Stated task: Take the entries from the very start through the line containing "This screenshot has", and write those lines out again with "blue" switched to "green". Leave everything else unchanged.

## Begin Exercise inputs

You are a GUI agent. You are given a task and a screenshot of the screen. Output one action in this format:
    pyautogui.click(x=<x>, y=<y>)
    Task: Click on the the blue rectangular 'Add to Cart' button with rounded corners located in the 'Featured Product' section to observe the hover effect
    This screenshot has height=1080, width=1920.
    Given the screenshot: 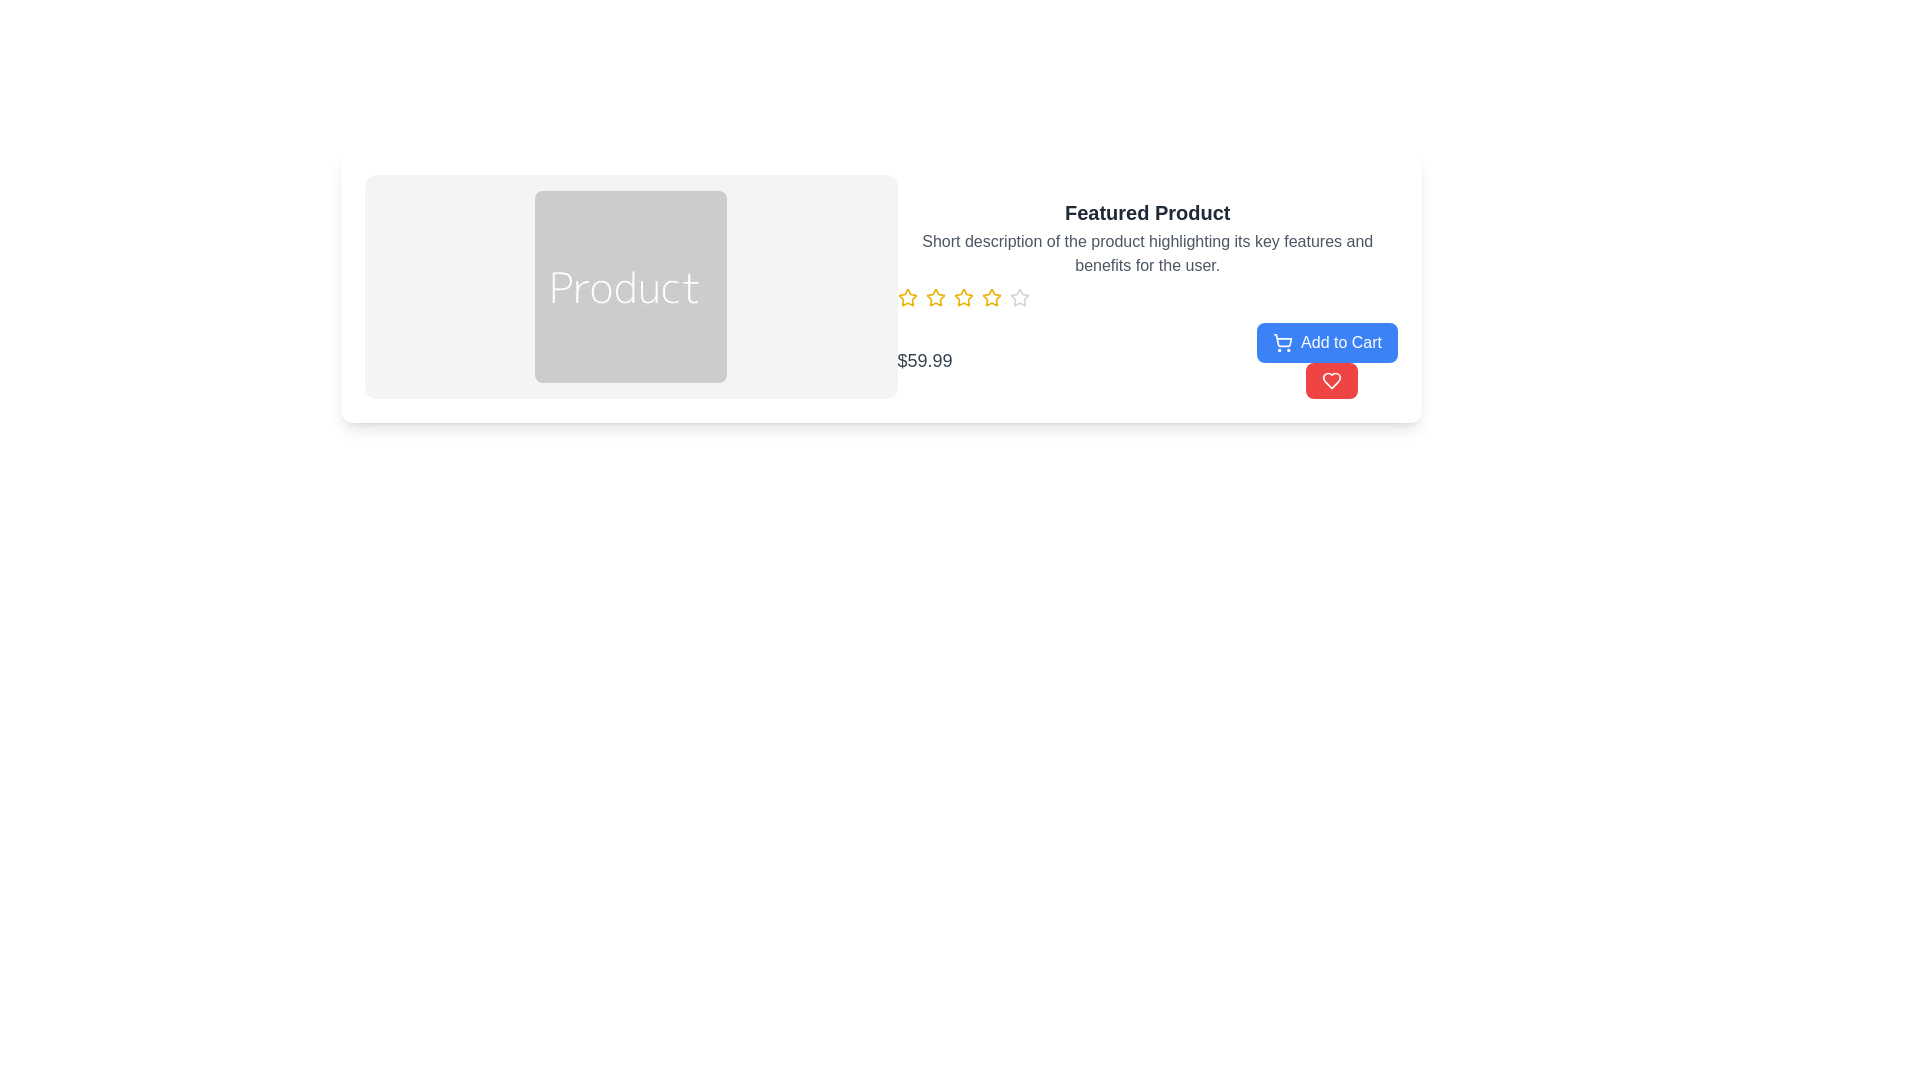 What is the action you would take?
    pyautogui.click(x=1327, y=342)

## End Exercise inputs

Output for this task:
You are a GUI agent. You are given a task and a screenshot of the screen. Output one action in this format:
    pyautogui.click(x=<x>, y=<y>)
    Task: Click on the the green rectangular 'Add to Cart' button with rounded corners located in the 'Featured Product' section to observe the hover effect
    This screenshot has height=1080, width=1920.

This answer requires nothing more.